◆ **Exercise tasks**
1 - In the forum thread about configuring SQM on an OpenWrt router, which interface does the reply say SQM must run on to fix ISP bufferbloat?
2 - Extend the forum thread on setting up SQM with an OpenWrt router, picking up right after its final sentence.

◆ **Supplied text**
☆ ☆ ☆
I finally got my OWRT-router running and installed SQM succesfully. My current configuration looks as this: (OPWRT-router configured as an AP)
Now I am not sure how to get the best settings, I read the SQM page on openwrt.org and try to configure it correctly. However, my results did not really improve:
settings:
- interface: I selected my wireless network here
- Download speed (ingress): 55000
- Upload speed (egress): 13000
- link layer is set to "none"
- Queueing discipline: cake (piece of cake script)
Seems you are making progress! Maybe you can elaborate on what you mean by results not really improving? How/what are you measuring and what would you like to improve?
This is most likely the problem. If you are running SQM on your WSM20, and your WSM20 WAN is connected to the LAN of your MR200, then on the WSM20 you need to select the WAN interface in the SQM menu. You need to run SQM on your WAN, not WiFi interface, to fix ISP buffer bloat.
☆ ☆ ☆
◆ **Supplied material**
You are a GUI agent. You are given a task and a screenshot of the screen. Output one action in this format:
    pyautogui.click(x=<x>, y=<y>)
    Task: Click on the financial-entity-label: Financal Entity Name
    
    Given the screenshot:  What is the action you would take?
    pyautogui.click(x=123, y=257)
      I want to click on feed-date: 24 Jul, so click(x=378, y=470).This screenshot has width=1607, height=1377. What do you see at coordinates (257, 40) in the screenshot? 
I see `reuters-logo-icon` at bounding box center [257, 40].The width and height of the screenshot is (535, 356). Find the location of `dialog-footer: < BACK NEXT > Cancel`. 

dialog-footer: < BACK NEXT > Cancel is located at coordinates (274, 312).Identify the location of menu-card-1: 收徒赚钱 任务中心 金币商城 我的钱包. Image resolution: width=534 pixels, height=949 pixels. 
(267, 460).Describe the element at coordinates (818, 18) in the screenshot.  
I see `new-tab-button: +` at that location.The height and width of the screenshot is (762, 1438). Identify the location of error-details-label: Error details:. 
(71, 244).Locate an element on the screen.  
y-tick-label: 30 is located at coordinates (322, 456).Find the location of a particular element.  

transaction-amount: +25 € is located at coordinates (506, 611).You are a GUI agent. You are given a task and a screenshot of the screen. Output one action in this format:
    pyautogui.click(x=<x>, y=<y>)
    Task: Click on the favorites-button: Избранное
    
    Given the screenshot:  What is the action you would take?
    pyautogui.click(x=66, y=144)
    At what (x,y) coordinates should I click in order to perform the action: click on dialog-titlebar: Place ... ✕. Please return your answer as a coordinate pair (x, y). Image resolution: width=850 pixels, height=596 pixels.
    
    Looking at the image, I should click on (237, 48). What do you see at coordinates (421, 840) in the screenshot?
☆ ☆ ☆
◆ **Results of the exercise**
1 - SQM must run on the WAN interface, not the WiFi interface.

2 -
Other thoughts:
- Be sure to connect to your WSM20 on a 5GHz WiFi interface, not 2.4 GHz;
- Under LuCI>Interfaces>Global Network Options, try selecting the packet steering option. It may or may not help, but it did not hurt when I used an ER-X (same CPU as your WSM20).
- Try installing the irqbalance package. After it is installed you need to edit the file /etc/config/irqbalance (then restart irqbalance or just reboot the router) to enable it. I recall this seemed to help out a bit when I used an ER-X.
- Try enabling software offload in LuCI>Network>Firewall. Yes, this is not compatible with SQM, but on my ER-X, I think this took just a little bit of load off the CPU and helped SQM a little. Very little mind you, but it did not hurt.
- You posted above that your ingress/egress ISP speed was approximately 80/40 Mbps. Based on that, I think you setting this at 55/13 for SQM should work fine (I don't think it will overload your CPU), but this seems a bit too slow. You may find you can increase this a bit. Try as high as 70/35. If that seems too fast (buffer bloat gets worse or does not improve), back it down to 65/30, etc.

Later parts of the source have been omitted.